On 10 February 2013 09:05, David Schneider <d.schnei...@tradermail.info> wrote:
> Hi List!
>
> I searched an address in the eastern parts of Cape Town, and I was
> suprised that nomatim didn't report it as residential. I checked the
> data, and found that vast parts of Cape Town's residential areas are
> made up from unclassified roads instead of residential!
> From the metadata, this seems to be the result of an import some
> years ago.
>

Yes, the City of Cape Town (CoCT) municipality gave us road data a
number of years ago. The data wasn't brilliant and did not make a
distinction between residential roads and unclassified.
We used the data to fill areas that hadn't been mapped. Mitchell's
Plain, Rocklands, Khayelitsha, Eesterivier etc.
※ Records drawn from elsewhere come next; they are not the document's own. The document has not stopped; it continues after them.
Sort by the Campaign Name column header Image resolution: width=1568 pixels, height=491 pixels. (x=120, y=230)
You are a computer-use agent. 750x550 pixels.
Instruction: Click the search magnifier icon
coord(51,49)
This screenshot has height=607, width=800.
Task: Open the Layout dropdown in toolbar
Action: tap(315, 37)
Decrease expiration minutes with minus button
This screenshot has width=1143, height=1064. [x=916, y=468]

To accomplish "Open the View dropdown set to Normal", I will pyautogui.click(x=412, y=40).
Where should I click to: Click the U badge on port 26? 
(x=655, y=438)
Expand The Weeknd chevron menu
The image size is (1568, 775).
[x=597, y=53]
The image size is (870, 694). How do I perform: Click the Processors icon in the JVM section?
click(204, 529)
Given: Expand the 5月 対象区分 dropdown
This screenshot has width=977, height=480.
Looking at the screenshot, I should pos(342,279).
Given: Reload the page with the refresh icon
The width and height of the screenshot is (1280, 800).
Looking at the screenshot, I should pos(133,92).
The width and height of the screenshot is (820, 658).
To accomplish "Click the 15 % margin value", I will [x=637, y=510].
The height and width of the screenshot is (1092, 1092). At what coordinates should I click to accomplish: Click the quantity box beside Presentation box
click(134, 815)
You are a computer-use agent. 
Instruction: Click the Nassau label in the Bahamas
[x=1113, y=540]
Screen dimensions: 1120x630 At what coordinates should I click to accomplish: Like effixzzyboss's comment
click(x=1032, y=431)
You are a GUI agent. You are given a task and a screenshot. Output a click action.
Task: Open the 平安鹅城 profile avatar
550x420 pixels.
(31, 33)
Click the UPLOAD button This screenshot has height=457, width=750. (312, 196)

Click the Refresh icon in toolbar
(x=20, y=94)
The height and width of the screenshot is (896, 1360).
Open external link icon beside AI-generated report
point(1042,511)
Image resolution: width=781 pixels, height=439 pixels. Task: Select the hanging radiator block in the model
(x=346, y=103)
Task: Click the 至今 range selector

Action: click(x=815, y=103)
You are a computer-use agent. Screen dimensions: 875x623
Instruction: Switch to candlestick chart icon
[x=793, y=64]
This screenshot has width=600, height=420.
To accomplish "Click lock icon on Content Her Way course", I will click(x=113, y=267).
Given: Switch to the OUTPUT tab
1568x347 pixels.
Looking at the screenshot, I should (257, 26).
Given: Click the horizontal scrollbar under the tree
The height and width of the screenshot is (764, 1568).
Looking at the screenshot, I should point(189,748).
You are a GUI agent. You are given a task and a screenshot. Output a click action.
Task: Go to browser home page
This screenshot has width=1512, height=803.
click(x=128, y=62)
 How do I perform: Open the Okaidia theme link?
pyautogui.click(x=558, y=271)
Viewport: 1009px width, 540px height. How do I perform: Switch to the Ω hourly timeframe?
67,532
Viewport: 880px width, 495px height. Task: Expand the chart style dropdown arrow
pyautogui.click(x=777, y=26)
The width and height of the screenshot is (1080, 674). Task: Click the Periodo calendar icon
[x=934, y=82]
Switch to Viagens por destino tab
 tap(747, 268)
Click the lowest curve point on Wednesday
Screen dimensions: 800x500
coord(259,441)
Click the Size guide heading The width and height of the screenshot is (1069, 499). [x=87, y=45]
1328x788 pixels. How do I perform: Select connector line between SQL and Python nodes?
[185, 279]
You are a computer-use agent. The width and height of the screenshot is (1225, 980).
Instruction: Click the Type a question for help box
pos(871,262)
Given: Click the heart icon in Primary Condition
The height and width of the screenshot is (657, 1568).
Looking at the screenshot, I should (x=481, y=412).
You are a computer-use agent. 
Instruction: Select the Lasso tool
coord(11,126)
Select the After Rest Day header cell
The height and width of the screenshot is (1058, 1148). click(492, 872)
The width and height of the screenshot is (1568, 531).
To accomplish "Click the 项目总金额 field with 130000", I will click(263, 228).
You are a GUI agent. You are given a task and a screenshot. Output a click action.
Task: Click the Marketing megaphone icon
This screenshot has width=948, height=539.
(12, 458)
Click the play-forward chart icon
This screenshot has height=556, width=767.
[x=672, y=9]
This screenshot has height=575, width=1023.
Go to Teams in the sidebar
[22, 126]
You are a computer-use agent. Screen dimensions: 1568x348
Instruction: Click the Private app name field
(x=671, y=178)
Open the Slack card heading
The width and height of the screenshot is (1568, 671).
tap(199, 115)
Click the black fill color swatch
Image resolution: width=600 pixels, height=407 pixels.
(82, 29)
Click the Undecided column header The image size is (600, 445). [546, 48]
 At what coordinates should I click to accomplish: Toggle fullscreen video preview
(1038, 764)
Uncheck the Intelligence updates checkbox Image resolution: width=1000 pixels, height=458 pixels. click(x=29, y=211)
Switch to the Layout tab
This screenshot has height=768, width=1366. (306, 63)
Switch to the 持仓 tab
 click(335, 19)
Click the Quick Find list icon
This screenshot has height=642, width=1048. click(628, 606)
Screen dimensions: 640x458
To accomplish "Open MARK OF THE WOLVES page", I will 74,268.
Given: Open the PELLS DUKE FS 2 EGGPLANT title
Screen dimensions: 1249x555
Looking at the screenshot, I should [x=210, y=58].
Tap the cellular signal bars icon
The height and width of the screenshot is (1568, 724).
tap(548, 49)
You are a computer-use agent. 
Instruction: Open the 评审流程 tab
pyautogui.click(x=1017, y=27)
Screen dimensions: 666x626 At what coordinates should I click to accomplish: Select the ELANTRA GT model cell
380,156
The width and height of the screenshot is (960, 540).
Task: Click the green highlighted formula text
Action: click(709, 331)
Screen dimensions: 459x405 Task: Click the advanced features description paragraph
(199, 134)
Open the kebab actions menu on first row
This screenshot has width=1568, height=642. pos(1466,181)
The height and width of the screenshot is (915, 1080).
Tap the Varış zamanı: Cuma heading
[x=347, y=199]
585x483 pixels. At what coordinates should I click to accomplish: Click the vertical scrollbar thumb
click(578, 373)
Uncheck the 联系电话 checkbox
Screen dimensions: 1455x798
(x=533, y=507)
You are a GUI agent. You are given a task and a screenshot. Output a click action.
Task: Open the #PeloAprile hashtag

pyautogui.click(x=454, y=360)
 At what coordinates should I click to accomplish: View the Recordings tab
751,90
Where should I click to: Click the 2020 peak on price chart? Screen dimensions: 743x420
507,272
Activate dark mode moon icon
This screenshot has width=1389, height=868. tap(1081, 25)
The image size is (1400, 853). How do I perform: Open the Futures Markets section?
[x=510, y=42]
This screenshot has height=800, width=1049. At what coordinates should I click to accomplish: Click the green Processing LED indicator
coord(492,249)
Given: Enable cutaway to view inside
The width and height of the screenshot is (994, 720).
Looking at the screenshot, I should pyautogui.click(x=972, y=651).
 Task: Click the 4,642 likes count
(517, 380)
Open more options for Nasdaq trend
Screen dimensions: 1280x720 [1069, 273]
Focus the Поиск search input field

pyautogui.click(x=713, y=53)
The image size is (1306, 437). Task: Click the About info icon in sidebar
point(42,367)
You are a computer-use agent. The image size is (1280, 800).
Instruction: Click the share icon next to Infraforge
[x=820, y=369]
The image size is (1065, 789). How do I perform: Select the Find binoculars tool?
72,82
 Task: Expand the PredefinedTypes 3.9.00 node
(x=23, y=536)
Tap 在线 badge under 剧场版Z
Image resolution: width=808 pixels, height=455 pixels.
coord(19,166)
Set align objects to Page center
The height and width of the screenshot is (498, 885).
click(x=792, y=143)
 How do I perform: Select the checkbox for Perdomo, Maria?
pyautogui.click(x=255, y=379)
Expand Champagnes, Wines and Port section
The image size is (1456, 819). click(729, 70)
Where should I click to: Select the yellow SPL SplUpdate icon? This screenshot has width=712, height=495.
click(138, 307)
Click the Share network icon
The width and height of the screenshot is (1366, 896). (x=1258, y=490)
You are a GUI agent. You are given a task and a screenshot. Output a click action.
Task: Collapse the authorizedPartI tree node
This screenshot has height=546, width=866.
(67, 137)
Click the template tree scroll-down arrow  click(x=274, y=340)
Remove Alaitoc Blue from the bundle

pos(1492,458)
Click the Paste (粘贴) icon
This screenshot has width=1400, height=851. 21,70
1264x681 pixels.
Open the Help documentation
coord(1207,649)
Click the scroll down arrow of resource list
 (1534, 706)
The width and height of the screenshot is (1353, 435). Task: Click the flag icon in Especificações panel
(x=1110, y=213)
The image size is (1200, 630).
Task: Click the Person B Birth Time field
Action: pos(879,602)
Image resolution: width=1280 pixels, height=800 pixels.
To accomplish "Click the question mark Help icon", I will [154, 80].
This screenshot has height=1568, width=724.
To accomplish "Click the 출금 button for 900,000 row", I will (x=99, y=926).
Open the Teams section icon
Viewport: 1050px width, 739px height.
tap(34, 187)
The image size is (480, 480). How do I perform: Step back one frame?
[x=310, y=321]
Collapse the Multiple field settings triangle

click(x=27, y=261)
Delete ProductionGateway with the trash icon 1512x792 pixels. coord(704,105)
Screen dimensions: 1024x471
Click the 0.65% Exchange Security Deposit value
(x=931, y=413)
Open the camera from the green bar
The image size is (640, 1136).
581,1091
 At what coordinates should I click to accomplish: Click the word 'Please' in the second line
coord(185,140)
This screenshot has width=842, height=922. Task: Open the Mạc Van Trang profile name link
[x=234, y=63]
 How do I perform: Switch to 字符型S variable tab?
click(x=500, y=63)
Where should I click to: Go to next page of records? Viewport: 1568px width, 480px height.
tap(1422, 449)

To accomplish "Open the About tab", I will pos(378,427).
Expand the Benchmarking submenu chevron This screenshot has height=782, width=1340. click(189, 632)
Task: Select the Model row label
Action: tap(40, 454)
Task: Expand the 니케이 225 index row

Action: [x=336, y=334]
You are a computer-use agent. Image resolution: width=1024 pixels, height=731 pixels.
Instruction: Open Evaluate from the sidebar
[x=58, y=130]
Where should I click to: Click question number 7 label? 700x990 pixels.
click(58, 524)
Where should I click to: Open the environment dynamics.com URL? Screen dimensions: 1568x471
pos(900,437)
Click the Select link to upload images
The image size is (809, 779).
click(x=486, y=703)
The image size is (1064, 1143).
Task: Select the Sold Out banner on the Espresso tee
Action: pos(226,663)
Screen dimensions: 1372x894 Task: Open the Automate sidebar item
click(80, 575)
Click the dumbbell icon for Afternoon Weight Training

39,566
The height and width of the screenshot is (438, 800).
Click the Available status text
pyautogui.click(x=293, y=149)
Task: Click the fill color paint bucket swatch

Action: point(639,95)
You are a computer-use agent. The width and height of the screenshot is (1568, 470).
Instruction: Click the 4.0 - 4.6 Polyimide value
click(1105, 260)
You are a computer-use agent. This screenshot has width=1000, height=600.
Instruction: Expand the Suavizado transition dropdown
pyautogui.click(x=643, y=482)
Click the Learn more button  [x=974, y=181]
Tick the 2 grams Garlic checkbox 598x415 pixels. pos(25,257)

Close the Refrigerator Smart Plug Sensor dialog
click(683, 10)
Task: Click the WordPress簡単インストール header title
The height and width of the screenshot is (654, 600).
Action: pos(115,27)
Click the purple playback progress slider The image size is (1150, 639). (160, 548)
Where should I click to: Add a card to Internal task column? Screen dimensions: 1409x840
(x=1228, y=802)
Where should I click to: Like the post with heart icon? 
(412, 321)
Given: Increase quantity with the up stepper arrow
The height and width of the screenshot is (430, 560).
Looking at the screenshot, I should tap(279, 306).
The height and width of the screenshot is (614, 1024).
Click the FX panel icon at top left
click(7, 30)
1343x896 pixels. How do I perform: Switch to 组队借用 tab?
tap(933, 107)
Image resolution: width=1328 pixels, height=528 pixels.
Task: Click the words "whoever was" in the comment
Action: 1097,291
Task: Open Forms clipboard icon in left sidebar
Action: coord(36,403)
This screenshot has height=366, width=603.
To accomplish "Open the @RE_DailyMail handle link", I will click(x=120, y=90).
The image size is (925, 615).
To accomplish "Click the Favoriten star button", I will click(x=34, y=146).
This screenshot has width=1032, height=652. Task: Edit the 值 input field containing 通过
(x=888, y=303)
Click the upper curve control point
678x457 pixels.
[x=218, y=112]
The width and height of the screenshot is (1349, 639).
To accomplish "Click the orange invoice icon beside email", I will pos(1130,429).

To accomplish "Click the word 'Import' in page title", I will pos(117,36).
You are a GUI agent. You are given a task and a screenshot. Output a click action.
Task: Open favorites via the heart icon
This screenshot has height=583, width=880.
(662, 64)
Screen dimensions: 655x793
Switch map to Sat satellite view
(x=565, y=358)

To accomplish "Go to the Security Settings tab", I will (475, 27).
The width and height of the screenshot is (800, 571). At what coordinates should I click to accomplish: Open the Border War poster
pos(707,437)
The data was cleaned up (to a degree: over nodeing, connectivity, over
slitting, etc) and added by myself (Firefishy), Adrian Frith and I
think Ryan Peel. We were initially planning to use the
http://osm.org/user/City%20of%20Cape%20Town%20Import

> I feel this should be fixed. I don't know if this can be done auto-
> matically, or a manual community effort is required. My proposal would
> be to select "user=Firefishy  maxspeed=60 highway=unclassified" in JOSM
> and change all to residential. Now, a few roads that should be
> unclassified will be residential, but the ratio seems to be 99% wrong
> now vs. 1% wrong after this change. Of course, roads that have been
> touched since the import will missed by this, but there will be an
> improvement for sure.

WAIT! Please do not select and mass change. Better to do the changes
based on aerial imagery and local knowledge.
It would be great to fix up the data. As detailed above I was not the
only person to have add the CoCT data.

>
> Another thing that I noticed is that the roads are massively over-noded.
> http://www.openstreetmap.org/browse/way/32216567 demonstrates both. It
> should be residential, and if you compare to aerial images, the straight
> section is represented with 6 nodes, 3 of them within 5m. I presume this
> comes from calculating the centerline of a full shape, as the road widens
> towards the east, where the many nodes are.
> (I would map that road with 3 nodes, with the two on the eastern sides
> interfacing between the NW-SE road, going away at 90° from there. I.e.
> making a slight right turn when going east. The data is just the opposite,
> going to the left, which gives an odd angle that is not there in reality
> when you come from the south and turn east.)
>

JOSM has a built-in simply function, select way and press Shift-Y. Do
not be too trigger happy with simplifying, especially if a mapper has
spent time to create good natural curves.
One of the annoying artifacts from the CoCT data is at T junctions
there are often pointless nodes very close to the junctions, these
should be removed or moved as they can disrupt mapping.